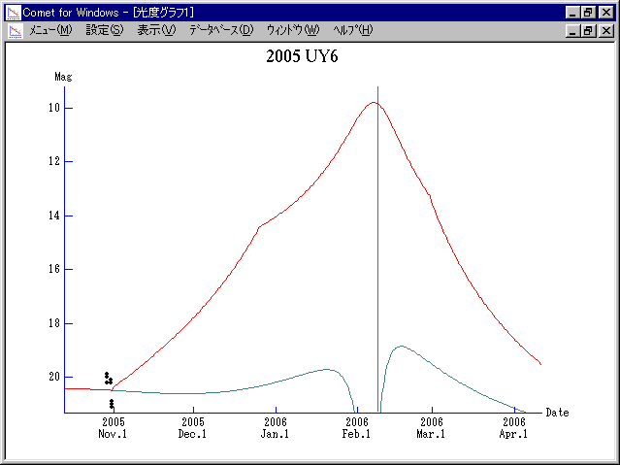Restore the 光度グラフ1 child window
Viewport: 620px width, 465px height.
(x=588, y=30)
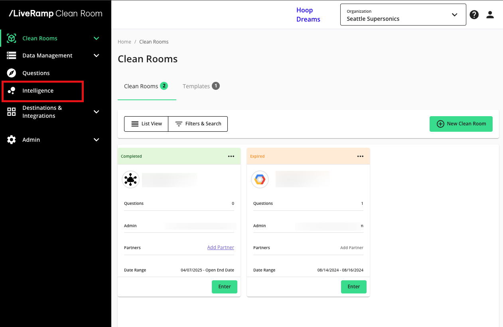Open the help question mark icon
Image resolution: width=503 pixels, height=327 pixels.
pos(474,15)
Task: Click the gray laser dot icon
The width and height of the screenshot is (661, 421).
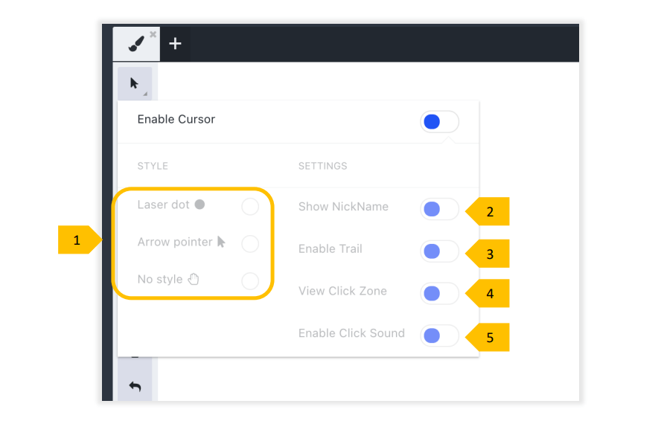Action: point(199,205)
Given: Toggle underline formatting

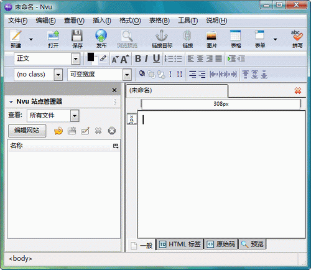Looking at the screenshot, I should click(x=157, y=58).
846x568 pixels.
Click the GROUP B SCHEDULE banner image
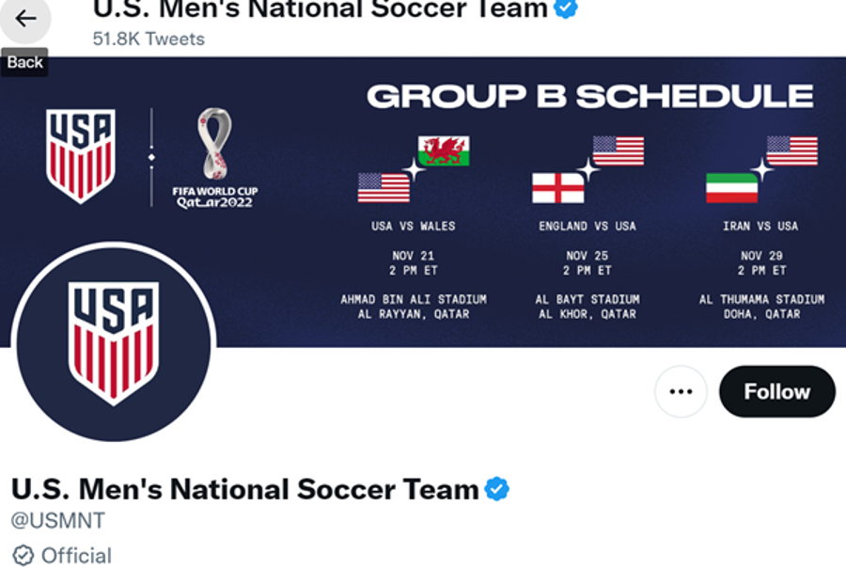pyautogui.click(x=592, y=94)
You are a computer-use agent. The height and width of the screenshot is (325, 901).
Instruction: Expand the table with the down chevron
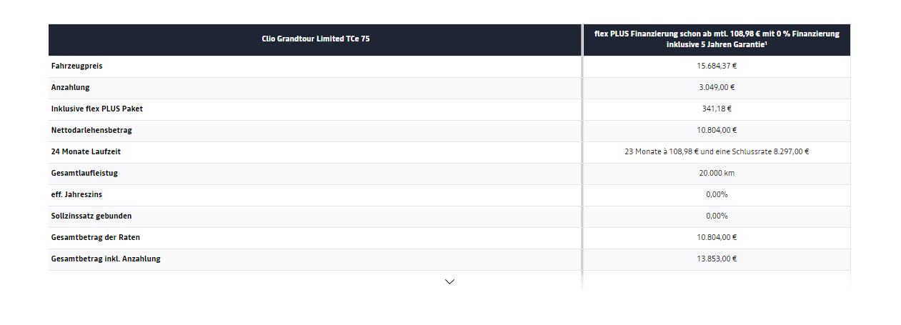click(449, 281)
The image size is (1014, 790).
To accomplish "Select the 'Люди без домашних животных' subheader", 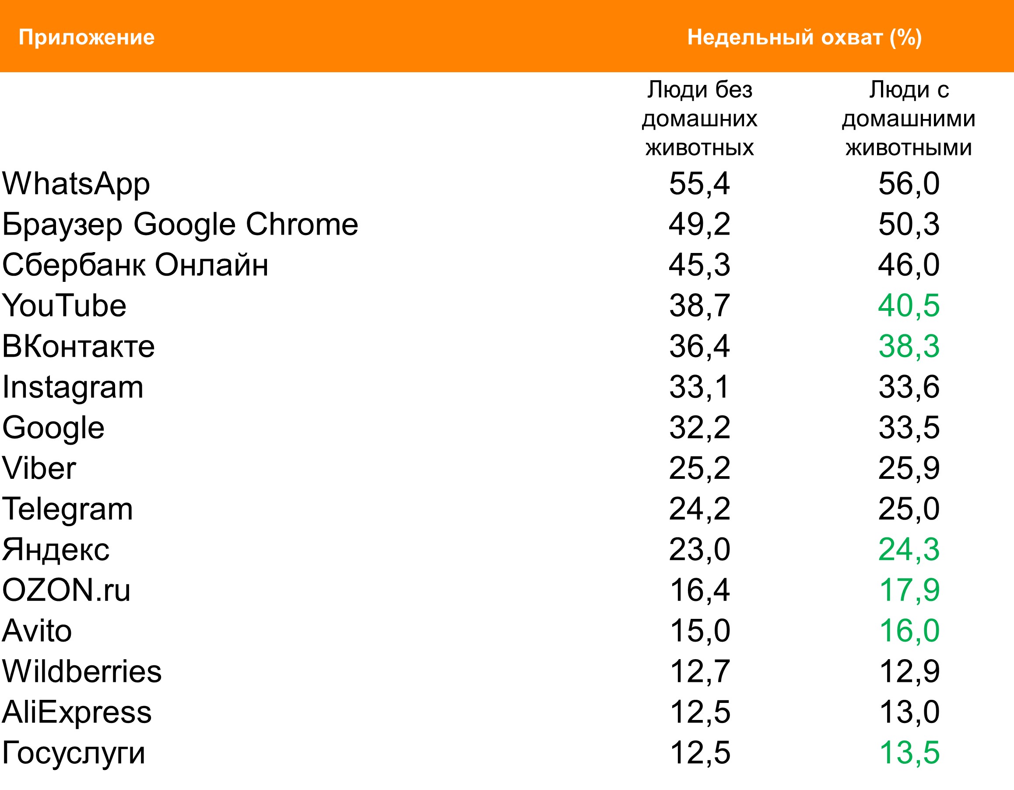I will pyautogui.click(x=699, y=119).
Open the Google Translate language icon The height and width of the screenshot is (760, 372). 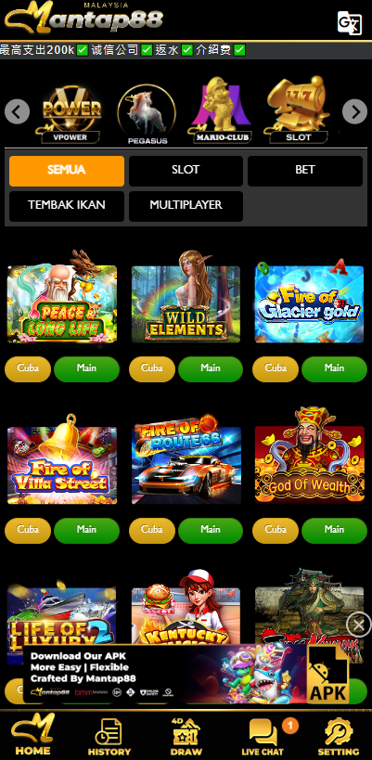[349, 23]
============
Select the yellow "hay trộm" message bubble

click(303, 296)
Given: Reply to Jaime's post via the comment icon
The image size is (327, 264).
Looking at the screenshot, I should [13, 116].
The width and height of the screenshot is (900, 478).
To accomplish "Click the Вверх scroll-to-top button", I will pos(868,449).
============
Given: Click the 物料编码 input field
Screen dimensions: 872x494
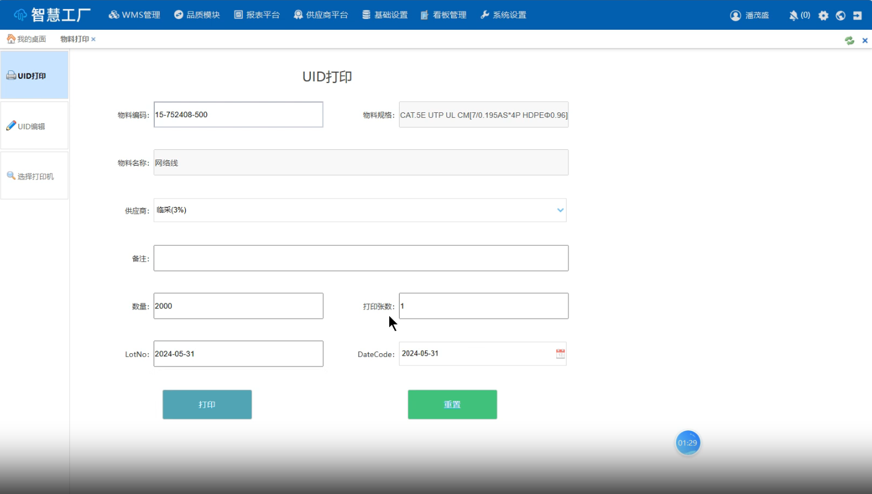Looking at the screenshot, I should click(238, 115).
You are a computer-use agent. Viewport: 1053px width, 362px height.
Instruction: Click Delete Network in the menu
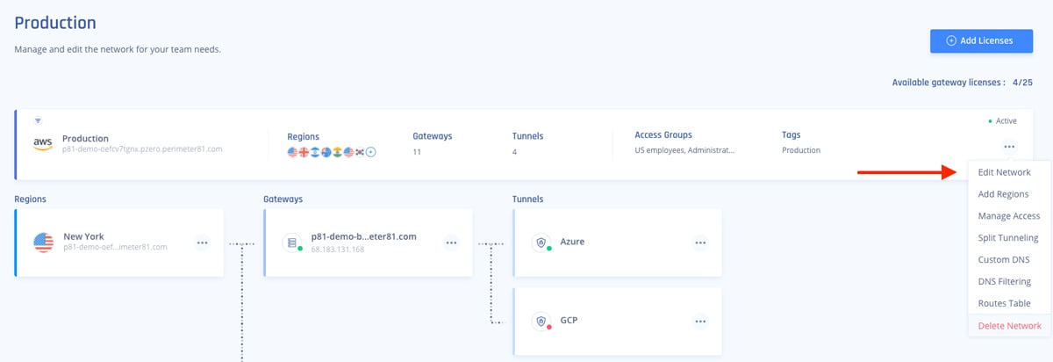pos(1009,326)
============
The problem: All lines in the listing above with the string "computer" should be returned.

Result below:
You are a computer-use agent. The height and width of the screenshot is (325, 901).
You are a computer-use agent. Viewport: 1053px width, 362px height.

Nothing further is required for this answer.